TASK
How many lines in the data below contain the string "переписки"? State that number only.

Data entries
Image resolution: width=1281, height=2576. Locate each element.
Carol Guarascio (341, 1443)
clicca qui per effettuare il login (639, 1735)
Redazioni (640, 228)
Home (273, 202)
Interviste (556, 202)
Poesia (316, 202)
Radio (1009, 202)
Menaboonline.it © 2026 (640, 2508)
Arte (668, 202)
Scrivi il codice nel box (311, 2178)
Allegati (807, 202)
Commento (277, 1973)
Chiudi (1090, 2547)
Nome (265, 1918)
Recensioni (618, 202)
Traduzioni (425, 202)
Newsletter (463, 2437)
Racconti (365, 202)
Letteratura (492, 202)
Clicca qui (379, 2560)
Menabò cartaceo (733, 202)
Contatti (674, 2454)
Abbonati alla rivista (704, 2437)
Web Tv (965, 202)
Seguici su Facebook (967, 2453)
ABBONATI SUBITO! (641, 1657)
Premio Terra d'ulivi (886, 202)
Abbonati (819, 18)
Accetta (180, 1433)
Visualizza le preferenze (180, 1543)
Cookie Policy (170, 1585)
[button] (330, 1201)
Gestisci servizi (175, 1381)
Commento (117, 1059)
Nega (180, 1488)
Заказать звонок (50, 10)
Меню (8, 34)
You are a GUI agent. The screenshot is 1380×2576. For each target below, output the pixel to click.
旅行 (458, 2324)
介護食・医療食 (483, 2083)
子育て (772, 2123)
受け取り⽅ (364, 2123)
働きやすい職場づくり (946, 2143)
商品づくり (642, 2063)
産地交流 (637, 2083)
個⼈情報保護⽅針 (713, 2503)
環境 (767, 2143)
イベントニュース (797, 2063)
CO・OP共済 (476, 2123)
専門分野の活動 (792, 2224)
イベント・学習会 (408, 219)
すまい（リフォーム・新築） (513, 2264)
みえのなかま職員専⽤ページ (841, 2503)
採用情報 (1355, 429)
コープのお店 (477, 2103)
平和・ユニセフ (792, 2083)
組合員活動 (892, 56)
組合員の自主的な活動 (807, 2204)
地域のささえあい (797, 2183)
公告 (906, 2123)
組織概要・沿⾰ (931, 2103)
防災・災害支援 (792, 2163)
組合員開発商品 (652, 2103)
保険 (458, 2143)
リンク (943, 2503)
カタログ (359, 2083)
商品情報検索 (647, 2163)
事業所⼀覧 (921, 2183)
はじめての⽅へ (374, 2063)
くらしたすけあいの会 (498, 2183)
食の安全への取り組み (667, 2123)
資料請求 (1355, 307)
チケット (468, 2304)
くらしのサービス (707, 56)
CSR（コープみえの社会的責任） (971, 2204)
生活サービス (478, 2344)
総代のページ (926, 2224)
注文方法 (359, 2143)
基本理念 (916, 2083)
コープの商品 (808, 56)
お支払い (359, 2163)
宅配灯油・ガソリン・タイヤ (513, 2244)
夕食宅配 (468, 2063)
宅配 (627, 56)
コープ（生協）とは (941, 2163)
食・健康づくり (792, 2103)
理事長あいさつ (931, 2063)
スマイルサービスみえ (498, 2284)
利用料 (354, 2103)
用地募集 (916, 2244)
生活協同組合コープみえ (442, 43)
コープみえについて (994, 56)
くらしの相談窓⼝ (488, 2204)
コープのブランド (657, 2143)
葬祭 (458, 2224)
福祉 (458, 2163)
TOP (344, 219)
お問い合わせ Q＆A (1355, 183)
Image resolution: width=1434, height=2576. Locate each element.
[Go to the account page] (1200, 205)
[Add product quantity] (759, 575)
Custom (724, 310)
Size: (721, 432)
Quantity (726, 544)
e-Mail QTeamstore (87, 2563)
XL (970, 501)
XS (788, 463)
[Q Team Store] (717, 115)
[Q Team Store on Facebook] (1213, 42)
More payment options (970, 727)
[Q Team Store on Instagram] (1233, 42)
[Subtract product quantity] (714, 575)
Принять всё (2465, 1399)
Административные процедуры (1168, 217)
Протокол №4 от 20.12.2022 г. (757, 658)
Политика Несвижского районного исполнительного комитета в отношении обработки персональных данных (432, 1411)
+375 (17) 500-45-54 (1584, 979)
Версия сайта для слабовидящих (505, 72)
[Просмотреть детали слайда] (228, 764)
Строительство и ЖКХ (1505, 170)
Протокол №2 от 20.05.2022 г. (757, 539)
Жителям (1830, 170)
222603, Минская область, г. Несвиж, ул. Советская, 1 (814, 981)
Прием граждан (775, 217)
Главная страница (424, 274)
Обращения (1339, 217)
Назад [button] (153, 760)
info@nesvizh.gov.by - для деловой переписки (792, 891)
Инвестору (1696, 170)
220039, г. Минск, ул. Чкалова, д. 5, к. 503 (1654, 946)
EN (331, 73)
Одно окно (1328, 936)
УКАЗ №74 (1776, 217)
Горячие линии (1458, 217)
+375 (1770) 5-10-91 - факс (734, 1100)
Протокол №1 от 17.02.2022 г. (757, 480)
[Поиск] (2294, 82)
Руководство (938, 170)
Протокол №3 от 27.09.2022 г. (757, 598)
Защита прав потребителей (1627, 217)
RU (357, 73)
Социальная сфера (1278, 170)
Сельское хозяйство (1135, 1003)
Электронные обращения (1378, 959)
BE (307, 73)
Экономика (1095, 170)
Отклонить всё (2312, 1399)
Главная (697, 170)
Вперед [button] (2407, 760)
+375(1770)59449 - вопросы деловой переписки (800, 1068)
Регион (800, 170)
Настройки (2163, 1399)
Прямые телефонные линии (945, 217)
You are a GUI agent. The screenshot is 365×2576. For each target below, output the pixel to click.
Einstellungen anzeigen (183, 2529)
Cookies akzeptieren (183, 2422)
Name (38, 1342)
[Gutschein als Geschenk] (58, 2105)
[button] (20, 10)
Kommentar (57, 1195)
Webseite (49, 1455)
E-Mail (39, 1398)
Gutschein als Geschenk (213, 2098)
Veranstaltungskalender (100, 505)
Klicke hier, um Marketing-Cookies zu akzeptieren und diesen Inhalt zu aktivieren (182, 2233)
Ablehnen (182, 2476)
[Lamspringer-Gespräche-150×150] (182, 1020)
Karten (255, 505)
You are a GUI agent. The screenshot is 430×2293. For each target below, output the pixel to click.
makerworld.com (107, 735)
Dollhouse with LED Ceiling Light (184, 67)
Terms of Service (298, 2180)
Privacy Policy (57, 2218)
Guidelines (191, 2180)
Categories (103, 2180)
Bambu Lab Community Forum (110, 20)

RESPONSE
2